Bluebell, who had been chewing her cud, turned her head toward Nathan and coughed, covering him with a spray of moisture. He grimaced as he wiped a hand on his pants.
“She likes the name Bluebell better,” Angel told him without looking up from the milk pail. Bluebell turned her head to look at Angel, then mooed a soft rumble as though she were comforting a calf, and Angel rubbed the milk cow’s side affectionately.
“Bluebell, huh?” Nathan asked. “I think she just likes you better.”
“Probably because I don’t call her bossy.”
Nathan chuckled and leaned against the pitchfork. “Maybe so.”
***
Nathan had known the barn cat was due to have a litter of kittens for several weeks, so when five multicolored balls of fur suddenly appeared in the barn one day, he was not surprised. What did surprise him was how quickly Angel became attached to each of the kittens. She loved watching them play or sitting with them in her lap while she stroked their fur and they purred.

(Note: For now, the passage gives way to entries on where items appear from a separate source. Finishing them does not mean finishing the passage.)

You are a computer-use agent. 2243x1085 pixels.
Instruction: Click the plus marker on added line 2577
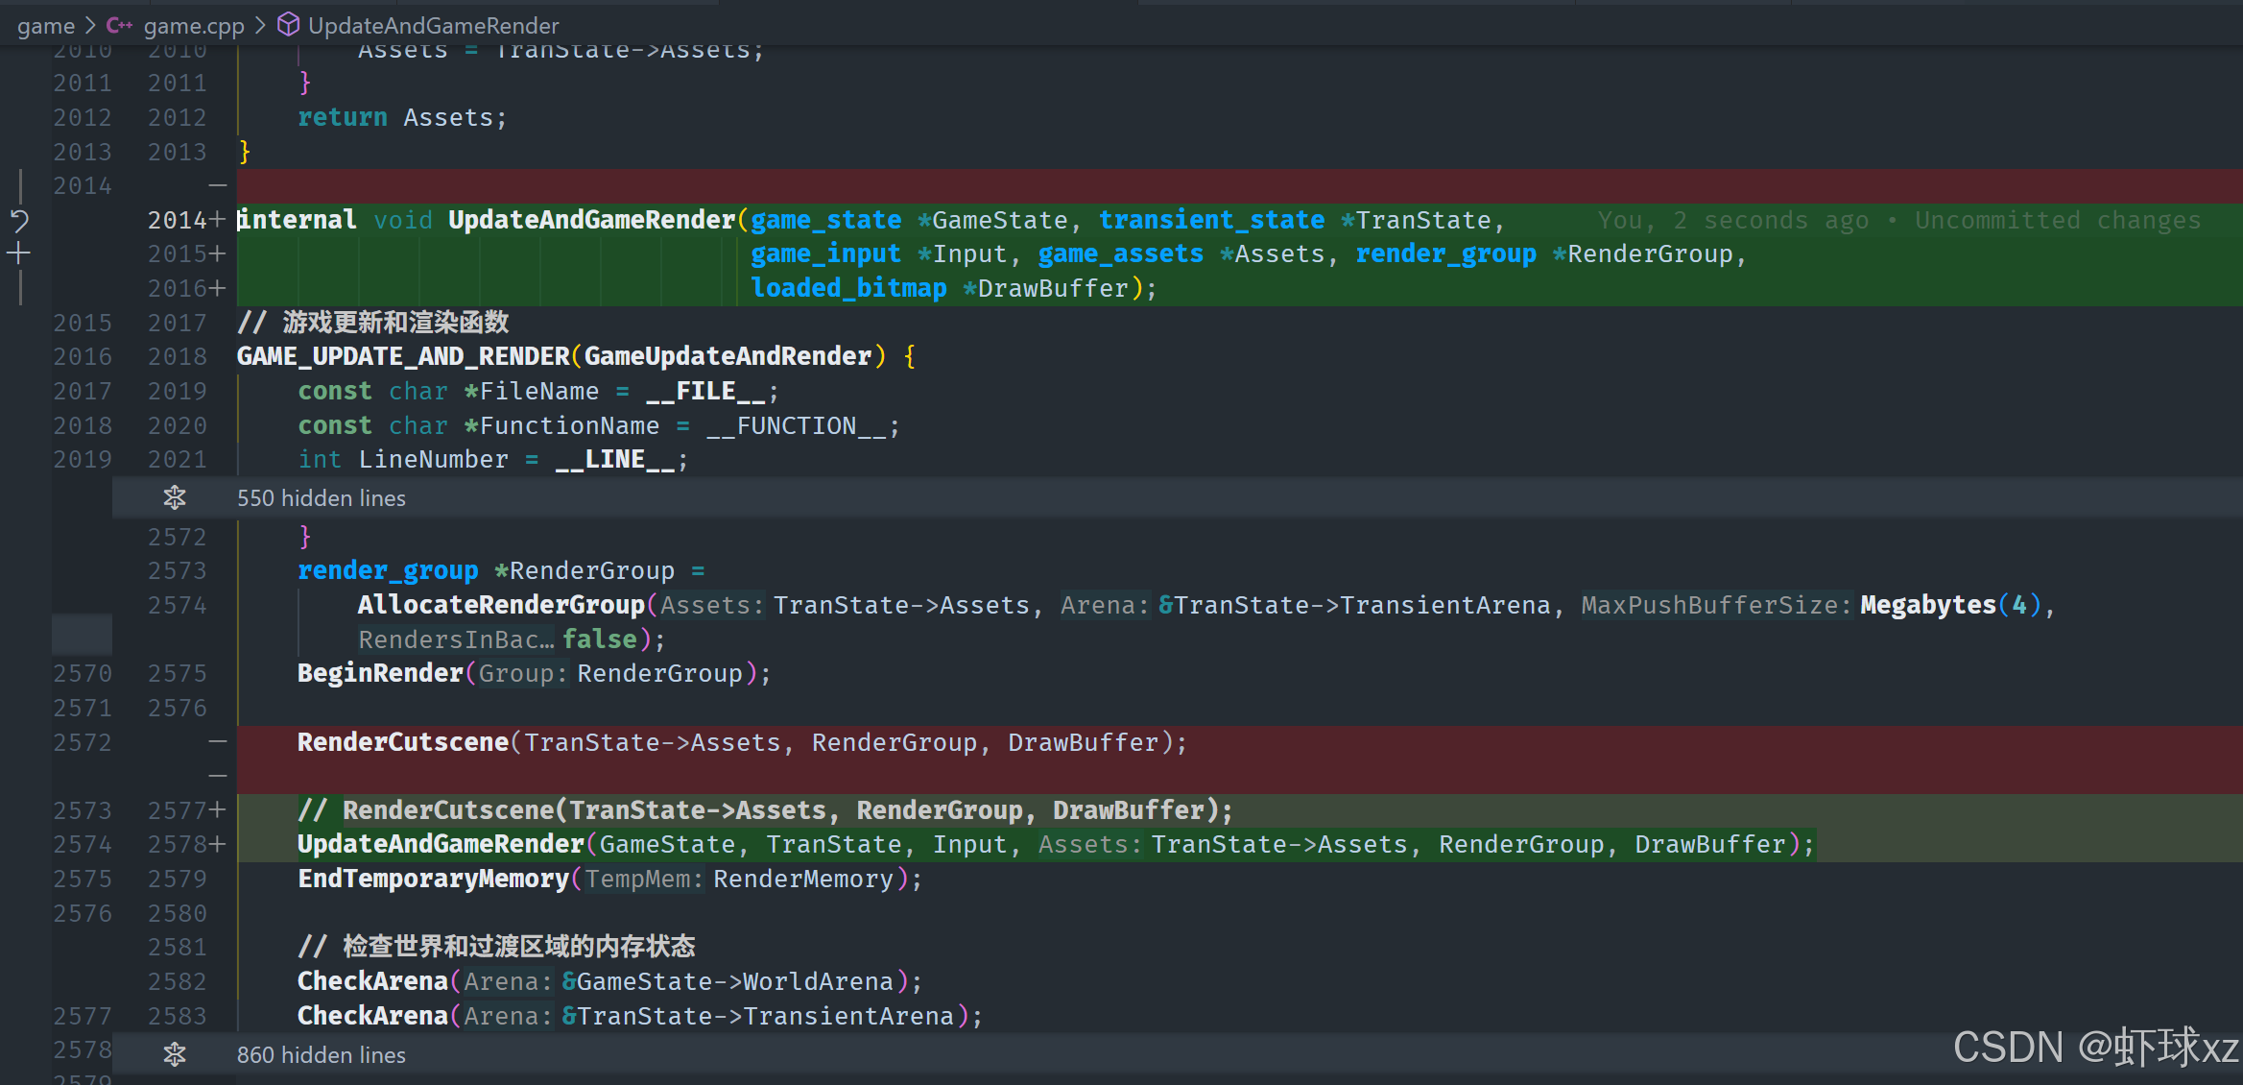218,810
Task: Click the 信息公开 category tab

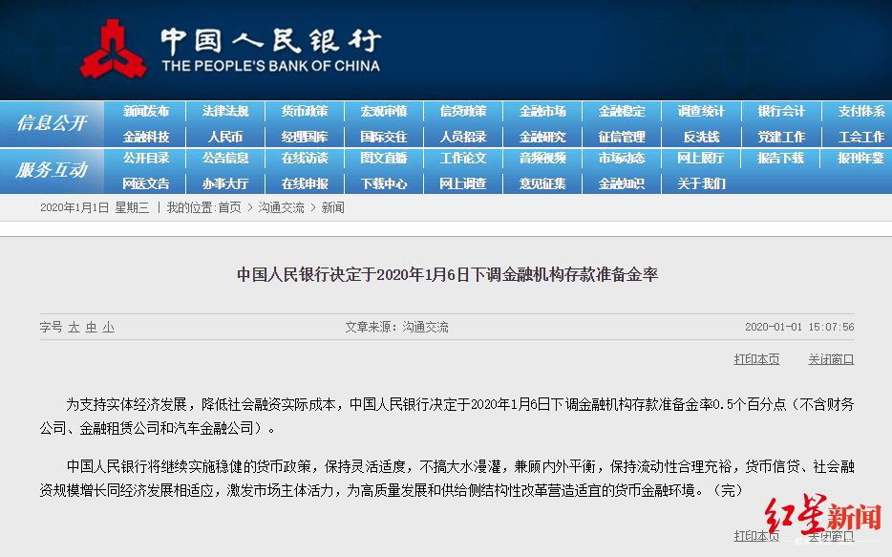Action: 52,123
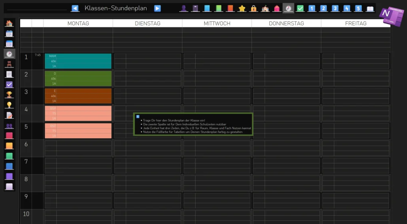Open the two-people group icon in sidebar
This screenshot has height=224, width=407.
point(9,126)
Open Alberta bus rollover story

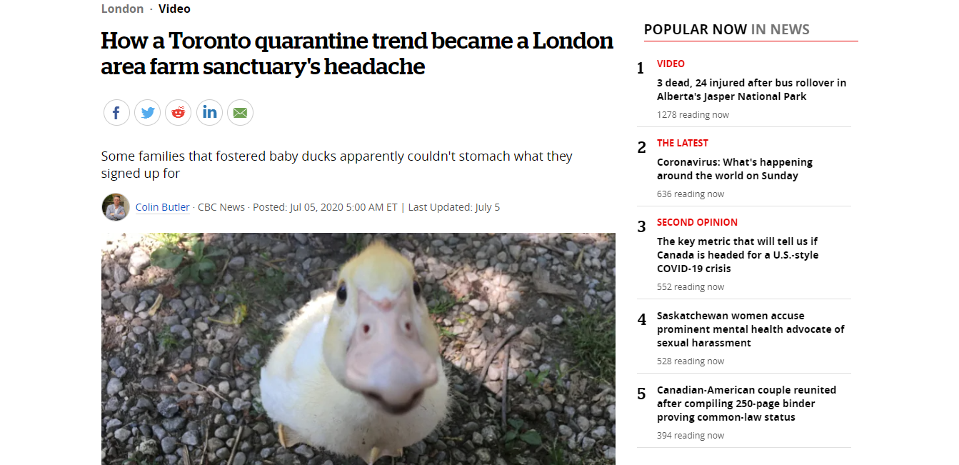tap(751, 89)
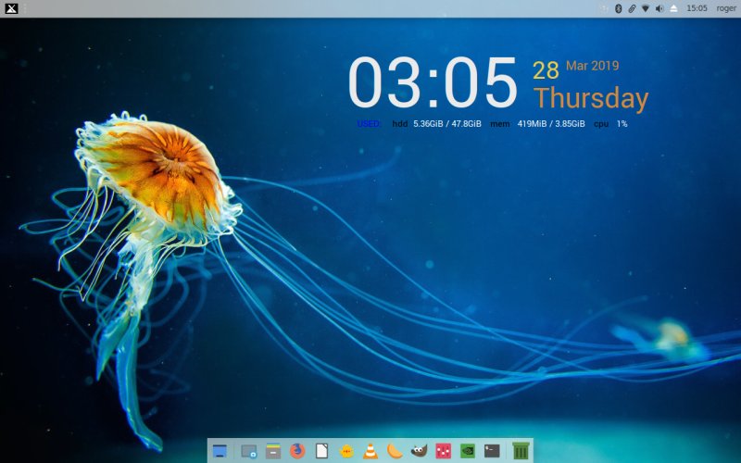Launch Firefox from the dock
Screen dimensions: 741x463
(x=297, y=451)
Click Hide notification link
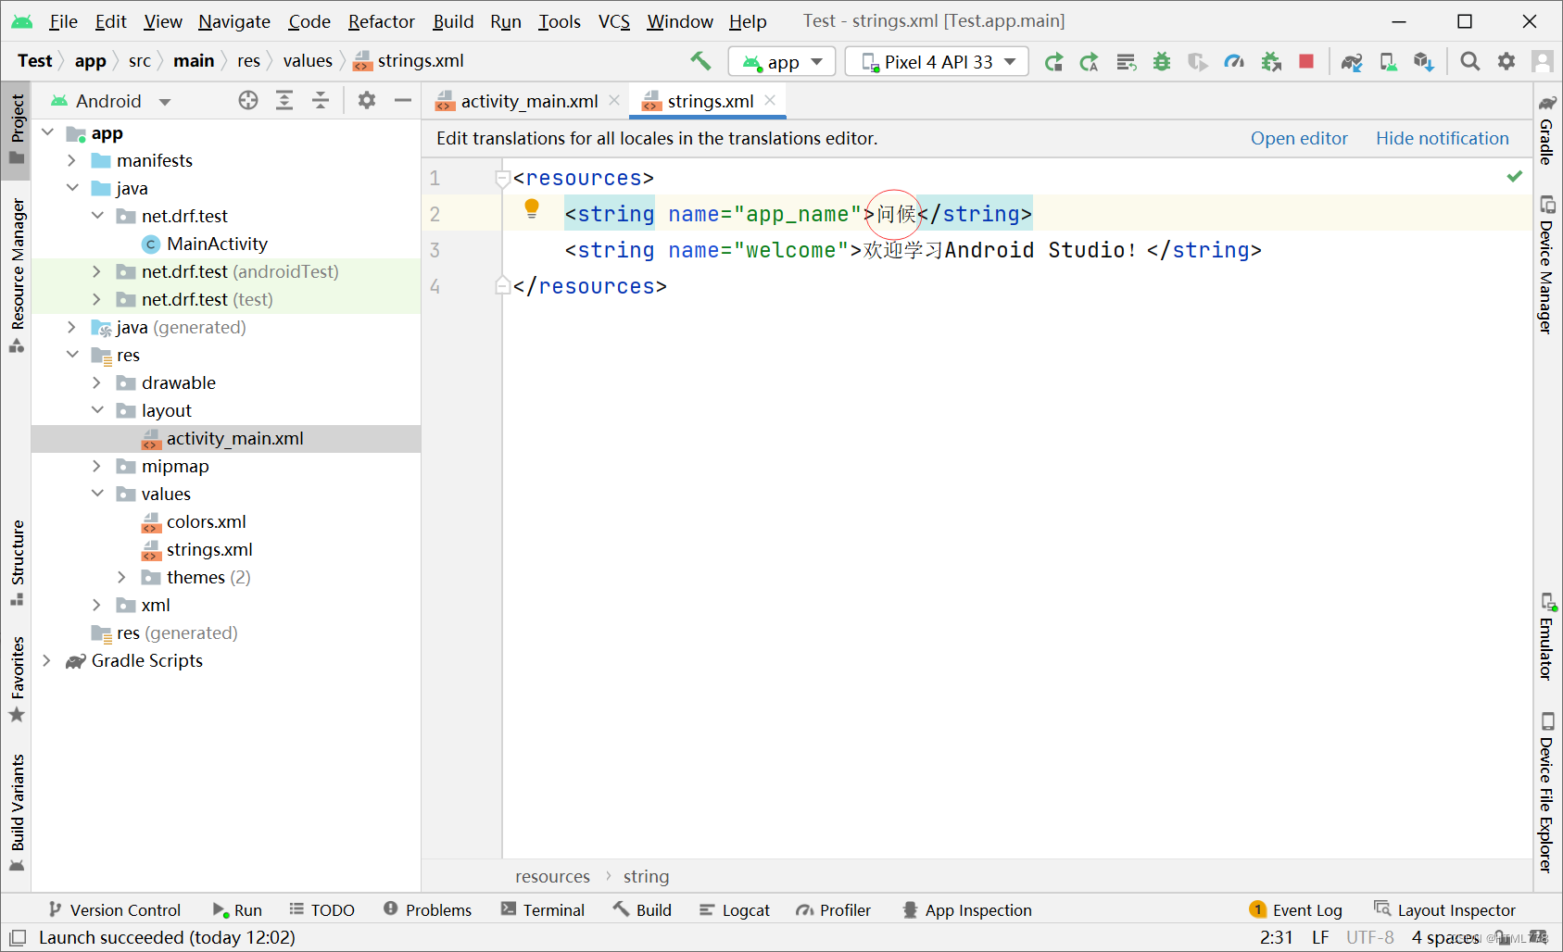The width and height of the screenshot is (1563, 952). [1442, 138]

Nathan knew that, practically, he couldn’t keep all of the cats around, and if Angel hadn’t been there, he would likely have followed convention and simply drowned the kittens in the creek. But as he sat beside Angel and scratched the ears of the lone kitten—a white one with black on his ears and paws—that had chosen to sit with Nathan, he couldn’t bring himself to follow through on that idea. He knew that if he did, Angel would never forgive him, and as much as he hated to admit it, Nathan was beginning to grow fond of the tiny kittens as well.